Comic Belief: Baby Talk

The first time I saw our oldest daughter, I saw a bald head and heard powerful lungs. She was a loud noise at one end and no responsibility at the other. It was scary. Now I know why they say, “Hold the head.” It’s the safest part.

I knew this baby was going to change my life when I asked my mother-in-law to stay over a few extra days just to help us. I didn’t know what to do with my new daughter. By the end of the first day, I was so completely helpless that I just took her to my mother-in-law. “Here’s your problem,” she said. “This baby’s in serious need of a diaper change.” Looking baffled, I said, “But the package says it’s good for eight to 10 pounds!”

Angela had colic, so she woke up and cried almost every night. Now, what do two mature people, one being a psychologist, do when the baby cries at night? First of all, we would both lie there as long as we could, pretending to be more asleep than the other. She was thinking, “If he were a good husband, he’d get up.” And I was thinking, “If she were a good wife, she’d get up.” So we played that game for a while until we finally had to do something. Obviously, Angela wasn’t just crying; by now she was screaming. Then, Penny, because she’s more mature, said something like, “Do I hear Angela crying?” That didn’t mean, “Do I hear Angela crying?” She knew she was crying. That really meant, “Get up and see about Angela.” I knew what she meant but resented her telling me. She reminded me that the night before I had said, “I’ll get it the next time.” I said, “I didn’t mean the next time the baby cried; I meant the next baby.” So we fought over who was going to take care of Angela while she was still crying. We had to learn to communicate.

We had to learn to communicate about Angela, and then we had two more daughters, so we had to get a plan. For the first two, I would get the baby and bring her to Penny. She would change her while I went downstairs to heat the bottle. Then I would bring the bottle to Penny. She would feed her, and when she was asleep, I would put her back into the bed. That was a great plan, but Penny nursed our last child so I didn’t have to mess with the bottle. I just had to get the baby.

Then we decided since Saturday was the only day we could sleep, we would take turns sleeping in on alternate Saturdays. Of course we had a few misunderstandings about who had slept in the previous Saturday. Since men have amnesia when it comes to remembering anything that doesn’t involve athletic statistics, and Penny can remember not only what time she got up last Saturday but what outfit she was wearing, I think I put in a few more Saturdays than I had coming to me. The bottom line is, we decided to work it out instead of have it out. We decided to talk about it instead of fight about it.

Why is communication so difficult? Consider this: When you were a baby, you had needs that you couldn’t articulate, so you didn’t communicate in a positive way. You didn’t say to yourself, “I’m hungry. I’m going to smile when mother comes by and maybe she’ll know I’m hungry and feed me.” Likewise, you couldn’t tell your mother that your diaper needed to be changed. So, when you had a need, you just screamed, and the louder you screamed the quicker she came. You learned that when your needs weren’t met or when you were frustrated, you could act bad — and the worse you acted, the quicker people met your needs.

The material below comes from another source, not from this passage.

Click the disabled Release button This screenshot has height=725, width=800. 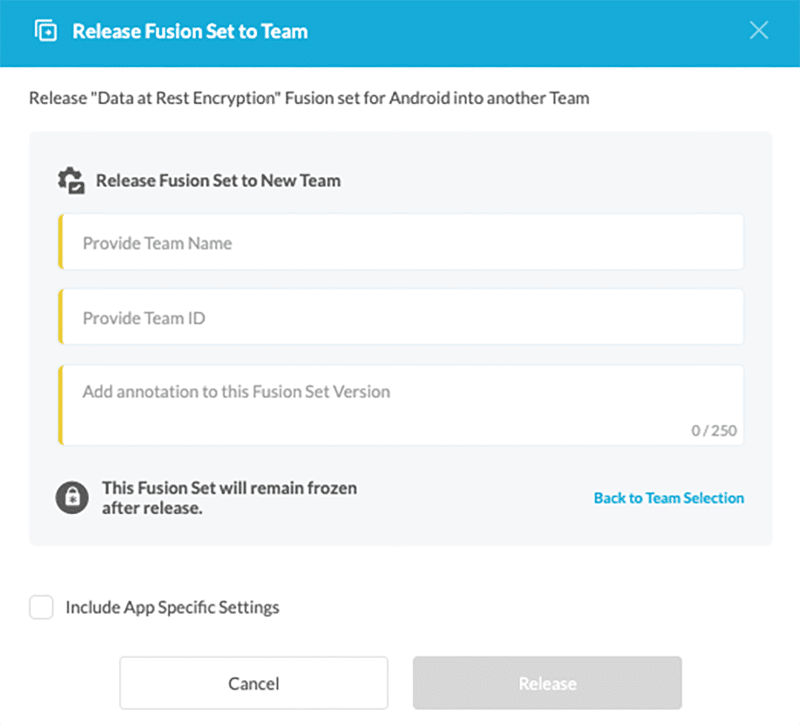(547, 683)
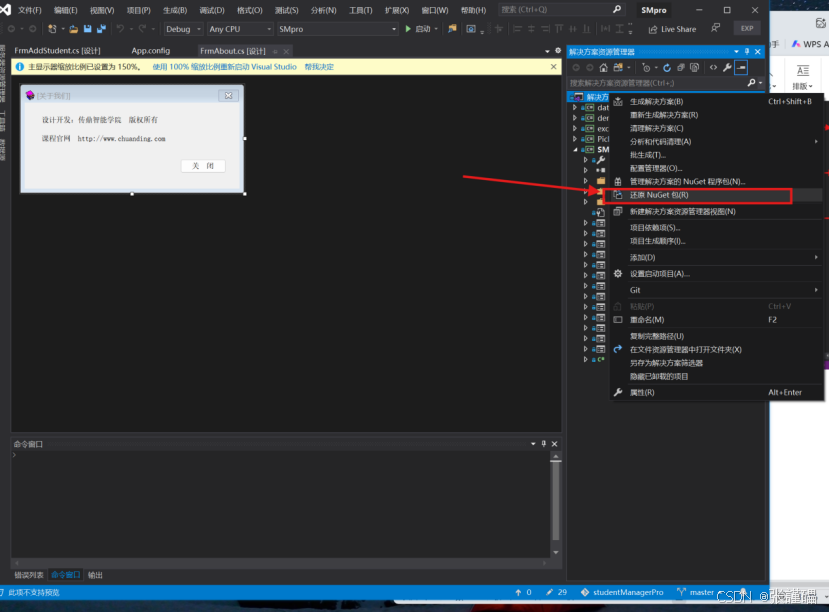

The same thing happens in marriage. When you are frustrated, you provoke the people around you as much as you can so they will meet your needs. You sulk, pout, make cutting remarks, and think that surely someone will come and meet your needs. That’s how infants behave. Let me give you a little rhyme: Before you have a baby in a carriage, you’d better deal with the baby in your marriage. Why? Because two babies married to each other — and then having a baby — make one big mess.